En dan blijft Swawa (mevr. A.G.-T.) en dan zijn zij allen blij.... en dan is 't uit.
Ik wilde om een goed ding, dat iemand mij eens de schoonheid van dit onvermakelijk historietje kon doen inzien.
Zelden zag men hazenpeper dusdanig zonder haas!
Schoon niemand beweren zal dat de peper juist zoo overvloedig is, noch het zout, om de waarheid te zeggen.
Wat men in een sprookje zoekt, nietwaar, is fijne symboliek, geest, onder allerlei vorm, maar in godsnaam geest, aardige karakteristiek van dieren of levenlooze dingen, waardoor ze, schoon hun eigen aard behoudend, toch geschikt zijn menschelijke eigenschappen en verhoudingen te weerspiegelen. En dan verder, als 't kan, wat ontroering, die onder den stillen gang der naïeve woorden voelbaar wordt
Er zijn, om van de groote buitenlanders niet te spreken, in ons land in den laatsten tijd ook wel auteurs geweest, die een aardigen gooi deden naar dit minlijk-naïeve en peins-ernstige en verrassendgeestige, dat sprookjesaard is.
En wat geeft nu mevr. Swawa van dit alles?
In plaats van het klein, bijzonder gebeuren, zin-beeld van het groote menschelijk-algemeene, geeft zij een grof verhaal met onnoozele aanleidingen, dat hoegenaamd niets verzinlijkt en niets bevat dan zijn eigen schralen inhoud alleen. Er wordt wel door de personages van verschillende zeer verheven zaken gesproken: b.v. dat ware liefde blindelings vertrouwt, dat men het hoogste heil voor zich zelve bereikt niet in eenzaamheid, maar in toewijding aan anderen enz. enz. Maar dat zijn mededeelingen, die juist verzinlijking behoeven om sprookjes-inhoud te kunnen worden.
Wat mevr.
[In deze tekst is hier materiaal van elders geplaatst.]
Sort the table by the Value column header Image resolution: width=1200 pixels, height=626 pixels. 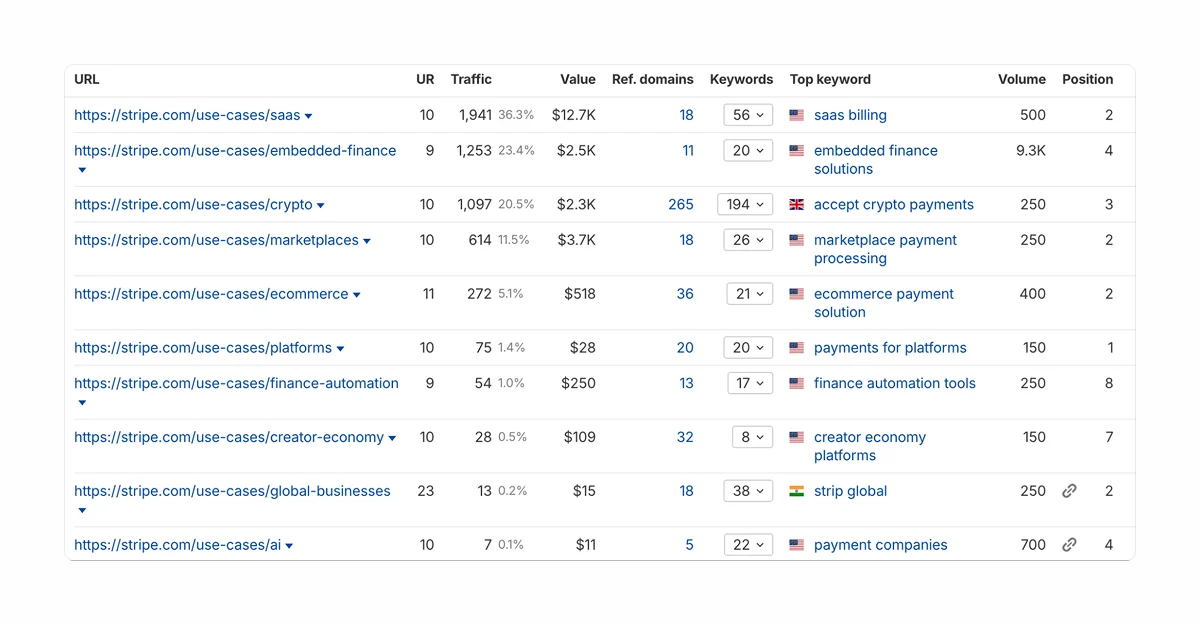pos(578,79)
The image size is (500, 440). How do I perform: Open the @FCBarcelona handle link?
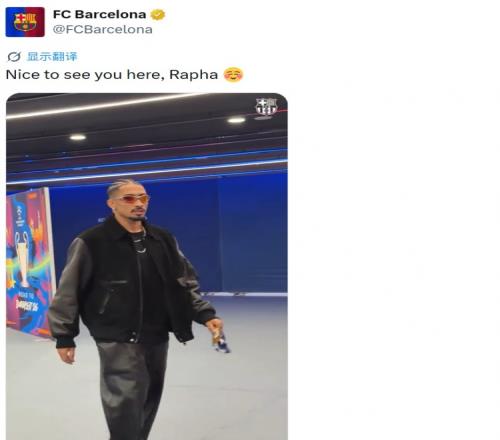[103, 29]
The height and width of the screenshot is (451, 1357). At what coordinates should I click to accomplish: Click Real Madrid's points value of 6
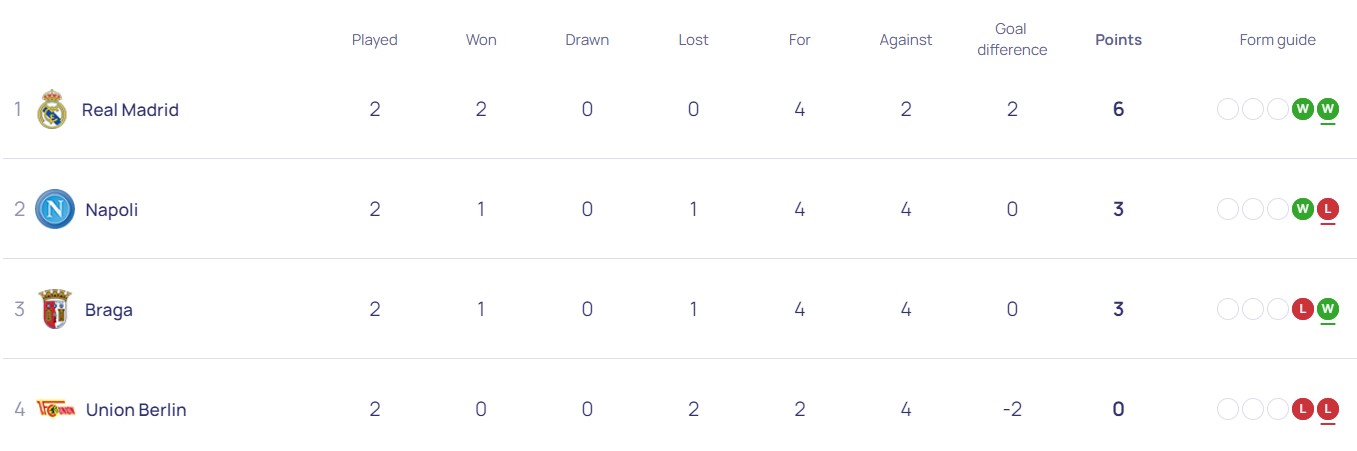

Twiss gedaan heeft, is het, zonder eenigen geest of aardige ziening en karakteristiek, opzetten van figuren, die zij voor dichterlijk en sprookjesachtig hield, omdat ze wel in sprookjes voorkomen. En die figuren laat zij samen een onnoozel ronde-dansje doen en quasi-diepzinnige taal spreken. Ja, die taal! Kom daàr reis om! Zooals haar personen bot-ontleende figuren zijn aan kunstwerken die zij bewondert en 't enkel noemen van wier namen zij al voldoende meent om stemming te wekken, zoo is ook haar taal het onnoozelst surrogaat van poëzie, dat men in deze laatste dertig jaar (niet zonder verbazing voorzeker) op den literairen weg mocht ontmoeten.